--- Extract provided ---
******

Title:Identification and Analysis of Cancer Diagnosis Using Probabilistic Classification Vector Machines with Feature Selection
VOLUME: 13 ISSUE: 6
Author(s):Xiuquan Du*, Xinrui Li, Wen Li, Yuanting Yan and Yanping Zhang
Affiliation:Key Laboratory of Intelligent Computing and Signal Processing of Ministry of Education, Anhui University, Anhui, School of Computer Science and Technology, Anhui University, Anhui, School of Computer Science and Technology, Anhui University, Anhui, Key Laboratory of Intelligent Computing and Signal Processing of Ministry of Education, Anhui University, Anhui, Key Laboratory of Intelligent Computing and Signal Processing of Ministry of Education, Anhui University, Anhui
Keywords:Probabilistic classification vector, feature selection, tumor classification, DX, machine learning, kernel function.
Abstract:Background: The accurate classification of tumors types is mainly important for the
treatment of cancer. With the progress of the microarray expression profile, many methods are
proposed to deal with these data. However, because of the feature dimension of tumor gene expression
profile is very high; many machine learning algorithms are failure.
Objective & Methods: In this paper, a novel method named probabilistic classification vector
machines (PCVM) with feature selection is proposed for tumor types detection using gene expression
data, PCVM adopt a signed and truncated Gaussian prior to solve the problem of unstable solutions
caused, and the complexity of the model can be controlled by the truncated Gaussian prior. The
performance of PCVM is evaluated on two datasets by using four metrics.

******

--- Provided records ---
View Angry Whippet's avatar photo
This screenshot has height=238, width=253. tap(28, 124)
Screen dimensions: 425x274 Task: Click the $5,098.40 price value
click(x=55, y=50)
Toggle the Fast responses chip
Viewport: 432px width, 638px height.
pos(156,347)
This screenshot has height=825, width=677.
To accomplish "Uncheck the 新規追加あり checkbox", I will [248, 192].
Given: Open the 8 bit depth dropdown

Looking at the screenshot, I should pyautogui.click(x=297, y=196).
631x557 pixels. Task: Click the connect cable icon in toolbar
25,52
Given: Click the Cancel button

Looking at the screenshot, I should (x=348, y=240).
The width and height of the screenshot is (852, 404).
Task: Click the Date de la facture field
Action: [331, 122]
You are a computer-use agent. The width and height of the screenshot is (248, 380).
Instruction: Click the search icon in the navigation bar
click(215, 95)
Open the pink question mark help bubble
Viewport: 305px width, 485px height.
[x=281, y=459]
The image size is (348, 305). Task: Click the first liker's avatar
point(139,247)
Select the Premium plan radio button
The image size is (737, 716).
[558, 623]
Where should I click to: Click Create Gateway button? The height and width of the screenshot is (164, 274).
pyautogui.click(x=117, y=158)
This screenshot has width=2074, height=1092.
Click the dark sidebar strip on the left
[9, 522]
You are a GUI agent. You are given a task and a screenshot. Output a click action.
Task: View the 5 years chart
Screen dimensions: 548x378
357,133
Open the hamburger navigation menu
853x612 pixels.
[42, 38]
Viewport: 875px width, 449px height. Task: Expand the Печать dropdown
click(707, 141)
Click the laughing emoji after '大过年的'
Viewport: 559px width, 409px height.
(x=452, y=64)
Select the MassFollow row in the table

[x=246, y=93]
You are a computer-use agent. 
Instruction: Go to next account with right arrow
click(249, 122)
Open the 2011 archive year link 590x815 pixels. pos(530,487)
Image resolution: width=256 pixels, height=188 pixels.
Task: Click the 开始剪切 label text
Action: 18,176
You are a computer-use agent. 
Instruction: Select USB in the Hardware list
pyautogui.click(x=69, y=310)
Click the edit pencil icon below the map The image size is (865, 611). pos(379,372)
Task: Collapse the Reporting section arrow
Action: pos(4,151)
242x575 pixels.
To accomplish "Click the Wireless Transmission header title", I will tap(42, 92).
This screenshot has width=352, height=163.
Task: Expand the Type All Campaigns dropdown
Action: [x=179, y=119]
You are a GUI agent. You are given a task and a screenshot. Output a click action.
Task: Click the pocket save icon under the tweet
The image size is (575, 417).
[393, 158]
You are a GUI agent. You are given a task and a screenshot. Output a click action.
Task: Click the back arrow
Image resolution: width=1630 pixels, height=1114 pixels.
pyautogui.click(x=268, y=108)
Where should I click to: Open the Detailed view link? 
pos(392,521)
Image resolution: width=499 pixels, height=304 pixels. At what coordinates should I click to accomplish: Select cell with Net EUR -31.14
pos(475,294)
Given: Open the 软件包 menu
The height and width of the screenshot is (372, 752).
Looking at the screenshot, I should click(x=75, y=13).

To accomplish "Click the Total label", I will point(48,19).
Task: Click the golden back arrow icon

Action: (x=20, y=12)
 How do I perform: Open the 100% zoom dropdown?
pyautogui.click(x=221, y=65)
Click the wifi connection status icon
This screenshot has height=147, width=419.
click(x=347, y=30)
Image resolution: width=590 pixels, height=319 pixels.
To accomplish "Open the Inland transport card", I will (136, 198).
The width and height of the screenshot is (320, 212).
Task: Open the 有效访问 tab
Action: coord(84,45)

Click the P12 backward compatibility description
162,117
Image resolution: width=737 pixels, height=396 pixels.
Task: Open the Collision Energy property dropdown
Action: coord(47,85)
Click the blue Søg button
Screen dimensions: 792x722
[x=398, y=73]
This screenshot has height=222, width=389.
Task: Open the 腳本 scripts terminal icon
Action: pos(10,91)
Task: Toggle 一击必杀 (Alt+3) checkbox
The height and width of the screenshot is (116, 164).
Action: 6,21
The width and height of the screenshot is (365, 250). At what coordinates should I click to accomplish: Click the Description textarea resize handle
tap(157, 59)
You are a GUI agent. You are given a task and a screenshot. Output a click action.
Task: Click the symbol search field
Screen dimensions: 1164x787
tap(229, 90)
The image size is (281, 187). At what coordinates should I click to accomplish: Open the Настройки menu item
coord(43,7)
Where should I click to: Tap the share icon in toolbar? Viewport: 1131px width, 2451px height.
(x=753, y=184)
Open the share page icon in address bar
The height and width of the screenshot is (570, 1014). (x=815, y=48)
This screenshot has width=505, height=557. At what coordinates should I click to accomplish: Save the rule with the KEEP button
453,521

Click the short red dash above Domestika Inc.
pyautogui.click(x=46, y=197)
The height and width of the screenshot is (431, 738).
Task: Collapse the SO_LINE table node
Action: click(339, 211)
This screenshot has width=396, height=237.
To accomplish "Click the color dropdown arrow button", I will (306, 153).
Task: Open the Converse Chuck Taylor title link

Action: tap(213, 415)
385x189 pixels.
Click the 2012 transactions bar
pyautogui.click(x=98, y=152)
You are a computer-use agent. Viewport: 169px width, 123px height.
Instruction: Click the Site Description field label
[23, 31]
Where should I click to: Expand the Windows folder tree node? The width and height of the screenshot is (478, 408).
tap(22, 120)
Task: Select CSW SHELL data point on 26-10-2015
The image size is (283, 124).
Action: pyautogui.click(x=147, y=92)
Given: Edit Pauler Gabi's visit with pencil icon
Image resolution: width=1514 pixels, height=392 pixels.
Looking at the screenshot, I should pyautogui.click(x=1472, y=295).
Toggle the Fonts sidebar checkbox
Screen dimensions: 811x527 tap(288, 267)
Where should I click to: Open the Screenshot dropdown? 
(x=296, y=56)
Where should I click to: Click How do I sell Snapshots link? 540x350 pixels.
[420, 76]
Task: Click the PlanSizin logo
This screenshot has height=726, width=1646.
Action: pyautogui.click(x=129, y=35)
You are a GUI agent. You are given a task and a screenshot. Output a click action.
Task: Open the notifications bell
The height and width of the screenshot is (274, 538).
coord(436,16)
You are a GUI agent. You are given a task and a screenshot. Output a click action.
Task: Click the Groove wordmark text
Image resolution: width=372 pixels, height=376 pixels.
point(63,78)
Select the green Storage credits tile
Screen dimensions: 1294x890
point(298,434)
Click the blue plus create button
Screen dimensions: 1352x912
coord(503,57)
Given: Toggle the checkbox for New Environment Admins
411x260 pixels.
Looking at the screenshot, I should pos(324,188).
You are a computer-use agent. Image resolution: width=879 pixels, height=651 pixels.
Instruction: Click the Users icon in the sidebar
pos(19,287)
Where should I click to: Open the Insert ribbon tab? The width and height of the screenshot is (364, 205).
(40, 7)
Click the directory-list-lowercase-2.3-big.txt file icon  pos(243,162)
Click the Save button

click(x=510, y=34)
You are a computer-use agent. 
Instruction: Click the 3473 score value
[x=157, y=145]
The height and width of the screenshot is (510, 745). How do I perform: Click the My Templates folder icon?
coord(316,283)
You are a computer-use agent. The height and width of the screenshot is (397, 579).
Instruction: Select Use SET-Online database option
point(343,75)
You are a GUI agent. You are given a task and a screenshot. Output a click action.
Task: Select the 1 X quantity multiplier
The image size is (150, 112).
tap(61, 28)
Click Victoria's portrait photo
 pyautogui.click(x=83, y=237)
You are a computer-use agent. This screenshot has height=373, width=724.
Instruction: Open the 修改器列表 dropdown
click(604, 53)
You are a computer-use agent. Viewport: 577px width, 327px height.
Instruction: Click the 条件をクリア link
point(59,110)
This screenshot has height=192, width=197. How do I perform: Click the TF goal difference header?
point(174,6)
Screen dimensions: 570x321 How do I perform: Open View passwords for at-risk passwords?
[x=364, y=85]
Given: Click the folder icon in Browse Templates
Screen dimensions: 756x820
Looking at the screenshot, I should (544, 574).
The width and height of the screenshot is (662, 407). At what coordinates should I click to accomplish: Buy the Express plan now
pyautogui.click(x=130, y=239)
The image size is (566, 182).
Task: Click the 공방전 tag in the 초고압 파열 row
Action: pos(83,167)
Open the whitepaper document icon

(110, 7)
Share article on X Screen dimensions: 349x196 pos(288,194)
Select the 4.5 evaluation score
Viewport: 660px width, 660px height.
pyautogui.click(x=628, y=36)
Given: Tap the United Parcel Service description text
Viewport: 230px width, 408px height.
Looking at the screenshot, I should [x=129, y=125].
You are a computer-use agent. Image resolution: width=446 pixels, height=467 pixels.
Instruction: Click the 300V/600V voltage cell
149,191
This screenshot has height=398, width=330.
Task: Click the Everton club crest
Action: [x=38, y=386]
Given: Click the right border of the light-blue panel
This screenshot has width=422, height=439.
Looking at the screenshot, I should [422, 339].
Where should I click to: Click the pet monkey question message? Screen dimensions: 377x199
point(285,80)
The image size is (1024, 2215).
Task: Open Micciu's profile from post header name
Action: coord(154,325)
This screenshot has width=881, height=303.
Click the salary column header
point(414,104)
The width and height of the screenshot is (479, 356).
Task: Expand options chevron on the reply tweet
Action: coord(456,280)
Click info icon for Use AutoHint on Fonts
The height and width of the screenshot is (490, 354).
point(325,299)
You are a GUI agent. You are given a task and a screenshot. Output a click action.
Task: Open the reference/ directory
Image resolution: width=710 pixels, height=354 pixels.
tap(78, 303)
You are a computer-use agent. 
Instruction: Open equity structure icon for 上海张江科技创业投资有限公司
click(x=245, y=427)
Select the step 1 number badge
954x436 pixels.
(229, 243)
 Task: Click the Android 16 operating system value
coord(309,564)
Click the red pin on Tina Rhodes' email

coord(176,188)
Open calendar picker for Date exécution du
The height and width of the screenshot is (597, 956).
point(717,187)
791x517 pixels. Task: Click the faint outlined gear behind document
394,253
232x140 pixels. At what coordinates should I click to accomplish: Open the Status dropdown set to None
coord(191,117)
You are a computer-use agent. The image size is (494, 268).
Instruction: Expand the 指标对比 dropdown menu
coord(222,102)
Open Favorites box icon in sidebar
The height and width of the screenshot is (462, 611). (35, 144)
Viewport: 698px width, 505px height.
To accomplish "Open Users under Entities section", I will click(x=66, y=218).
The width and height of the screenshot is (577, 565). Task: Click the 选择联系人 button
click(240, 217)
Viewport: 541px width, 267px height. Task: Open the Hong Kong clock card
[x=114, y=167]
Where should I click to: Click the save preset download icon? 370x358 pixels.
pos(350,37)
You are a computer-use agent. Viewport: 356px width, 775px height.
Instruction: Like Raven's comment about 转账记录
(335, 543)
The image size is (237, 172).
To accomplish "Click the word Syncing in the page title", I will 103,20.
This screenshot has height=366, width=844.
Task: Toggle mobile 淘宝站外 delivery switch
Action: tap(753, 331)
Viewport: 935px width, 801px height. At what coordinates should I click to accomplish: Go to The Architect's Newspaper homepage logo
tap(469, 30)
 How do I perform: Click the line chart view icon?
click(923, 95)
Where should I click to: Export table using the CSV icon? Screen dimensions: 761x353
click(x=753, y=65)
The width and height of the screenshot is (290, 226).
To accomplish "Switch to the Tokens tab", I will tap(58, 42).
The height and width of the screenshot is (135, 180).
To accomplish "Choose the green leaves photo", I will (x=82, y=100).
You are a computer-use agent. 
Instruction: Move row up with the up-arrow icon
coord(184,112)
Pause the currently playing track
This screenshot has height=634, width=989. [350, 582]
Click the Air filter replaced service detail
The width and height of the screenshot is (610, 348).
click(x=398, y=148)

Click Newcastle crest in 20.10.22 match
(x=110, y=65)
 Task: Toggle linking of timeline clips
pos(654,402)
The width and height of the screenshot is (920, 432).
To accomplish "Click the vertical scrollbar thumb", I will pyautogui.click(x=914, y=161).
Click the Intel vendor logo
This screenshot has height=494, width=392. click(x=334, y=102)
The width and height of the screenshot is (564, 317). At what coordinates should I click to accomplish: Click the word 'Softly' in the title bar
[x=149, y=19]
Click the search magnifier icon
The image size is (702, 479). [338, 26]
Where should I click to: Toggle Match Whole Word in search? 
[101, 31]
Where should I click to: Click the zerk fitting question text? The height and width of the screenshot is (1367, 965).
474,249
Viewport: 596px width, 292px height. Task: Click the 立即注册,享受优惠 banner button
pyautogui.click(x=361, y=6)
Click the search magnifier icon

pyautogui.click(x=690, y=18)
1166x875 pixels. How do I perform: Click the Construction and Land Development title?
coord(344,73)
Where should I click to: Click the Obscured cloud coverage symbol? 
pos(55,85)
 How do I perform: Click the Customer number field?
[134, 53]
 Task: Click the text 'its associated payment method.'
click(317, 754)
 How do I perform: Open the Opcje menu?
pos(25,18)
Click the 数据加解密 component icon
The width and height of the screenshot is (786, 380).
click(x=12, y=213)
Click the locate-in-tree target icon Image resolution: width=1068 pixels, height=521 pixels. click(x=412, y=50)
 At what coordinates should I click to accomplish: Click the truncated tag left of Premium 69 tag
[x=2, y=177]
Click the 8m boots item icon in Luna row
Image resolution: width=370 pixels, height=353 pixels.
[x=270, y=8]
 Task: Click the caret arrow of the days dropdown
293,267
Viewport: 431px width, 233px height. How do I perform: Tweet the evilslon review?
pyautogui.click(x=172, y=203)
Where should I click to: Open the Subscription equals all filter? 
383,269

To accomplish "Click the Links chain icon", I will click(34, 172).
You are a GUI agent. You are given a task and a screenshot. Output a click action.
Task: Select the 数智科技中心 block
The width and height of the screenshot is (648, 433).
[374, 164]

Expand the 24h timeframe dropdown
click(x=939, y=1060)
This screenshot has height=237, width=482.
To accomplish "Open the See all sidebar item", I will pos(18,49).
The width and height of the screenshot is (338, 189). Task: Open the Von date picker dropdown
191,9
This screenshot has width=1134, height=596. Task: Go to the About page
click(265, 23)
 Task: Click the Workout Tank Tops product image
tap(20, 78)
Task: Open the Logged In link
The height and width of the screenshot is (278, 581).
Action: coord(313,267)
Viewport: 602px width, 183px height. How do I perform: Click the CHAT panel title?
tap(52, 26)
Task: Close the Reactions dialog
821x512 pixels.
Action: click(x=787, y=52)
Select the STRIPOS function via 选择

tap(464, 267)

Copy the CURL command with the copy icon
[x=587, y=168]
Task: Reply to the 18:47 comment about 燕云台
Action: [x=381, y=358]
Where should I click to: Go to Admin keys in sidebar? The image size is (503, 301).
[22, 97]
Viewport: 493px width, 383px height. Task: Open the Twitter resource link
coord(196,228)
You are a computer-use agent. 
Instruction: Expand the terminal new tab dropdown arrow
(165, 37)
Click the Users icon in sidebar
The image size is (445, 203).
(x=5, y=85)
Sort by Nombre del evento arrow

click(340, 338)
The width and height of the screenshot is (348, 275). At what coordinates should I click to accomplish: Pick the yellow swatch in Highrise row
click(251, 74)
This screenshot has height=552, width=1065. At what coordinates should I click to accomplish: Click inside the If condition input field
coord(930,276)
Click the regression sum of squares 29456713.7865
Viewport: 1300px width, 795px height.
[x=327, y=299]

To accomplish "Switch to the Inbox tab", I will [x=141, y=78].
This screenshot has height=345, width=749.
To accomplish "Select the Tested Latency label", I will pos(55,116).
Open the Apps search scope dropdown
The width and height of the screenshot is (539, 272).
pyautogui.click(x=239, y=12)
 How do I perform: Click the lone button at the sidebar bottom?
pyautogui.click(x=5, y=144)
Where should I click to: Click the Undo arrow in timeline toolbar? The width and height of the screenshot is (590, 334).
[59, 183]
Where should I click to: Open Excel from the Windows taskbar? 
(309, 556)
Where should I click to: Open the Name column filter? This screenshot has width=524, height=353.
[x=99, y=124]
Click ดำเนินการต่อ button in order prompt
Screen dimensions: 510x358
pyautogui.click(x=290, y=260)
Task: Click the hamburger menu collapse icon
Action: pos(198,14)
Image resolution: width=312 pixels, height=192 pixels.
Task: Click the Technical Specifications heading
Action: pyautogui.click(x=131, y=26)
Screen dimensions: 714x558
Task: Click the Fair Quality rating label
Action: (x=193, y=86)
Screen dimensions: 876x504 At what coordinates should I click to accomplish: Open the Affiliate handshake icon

******

--- Instructions for the task ---
Copy the part of the cancer classification abstract that starts at "Abstract:Background: The accurate" and ends at "algorithms are failure.", word for word. The data comes from a different source than the cancer classification abstract.

--- Result ---
Abstract:Background: The accurate classification of tumors types is mainly important for the
treatment of cancer. With the progress of the microarray expression profile, many methods are
proposed to deal with these data. However, because of the feature dimension of tumor gene expression
profile is very high; many machine learning algorithms are failure.